*** Block opens ***

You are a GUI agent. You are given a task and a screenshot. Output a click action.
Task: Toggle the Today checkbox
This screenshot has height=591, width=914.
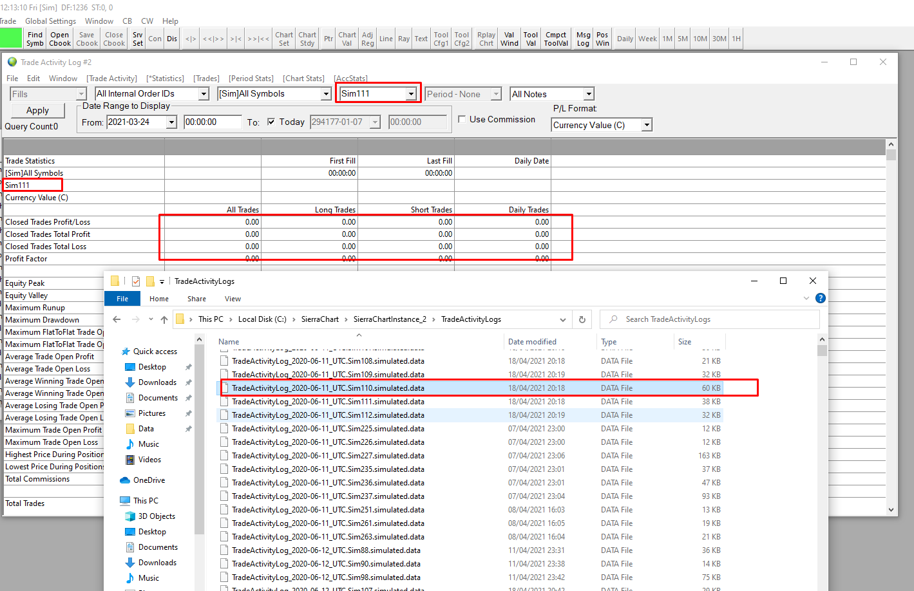[x=271, y=122]
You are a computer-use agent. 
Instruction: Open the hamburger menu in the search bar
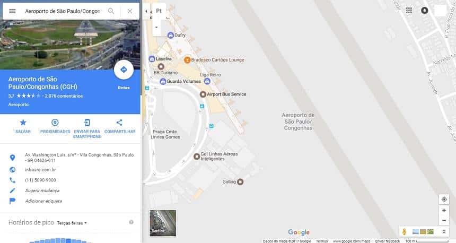[12, 11]
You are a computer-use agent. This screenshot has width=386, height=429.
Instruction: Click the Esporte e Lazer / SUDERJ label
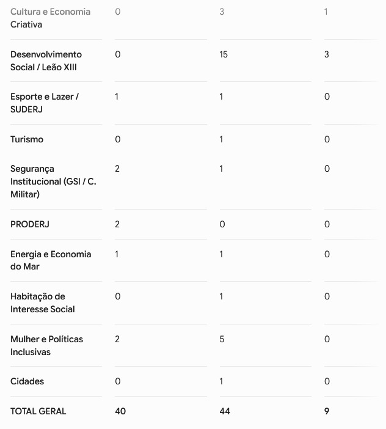tap(45, 103)
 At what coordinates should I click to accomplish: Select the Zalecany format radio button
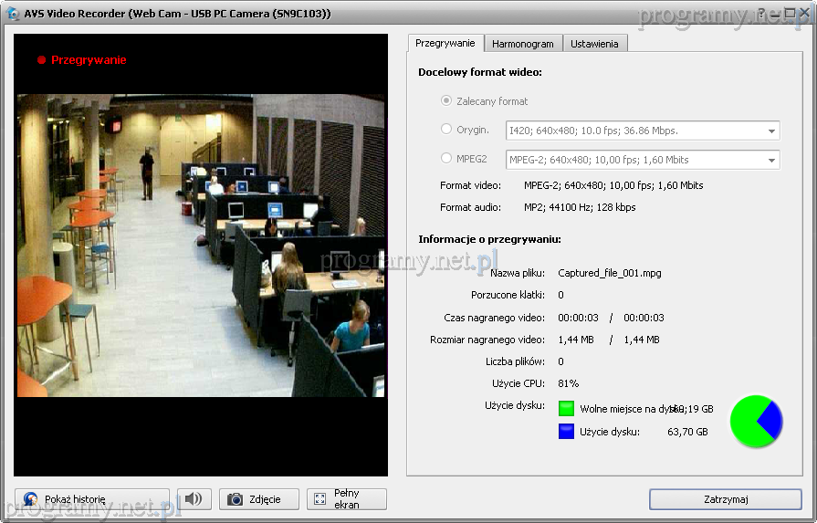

*** Block closes ***

= Problem statement =
Could you copy every line from the records that has "agent" in it?

= Written solution =
You are a GUI agent. You are given a task and a screenshot. Output a click action.
You are a computer-use agent. 
You are a computer-use agent. This screenshot has width=386, height=429.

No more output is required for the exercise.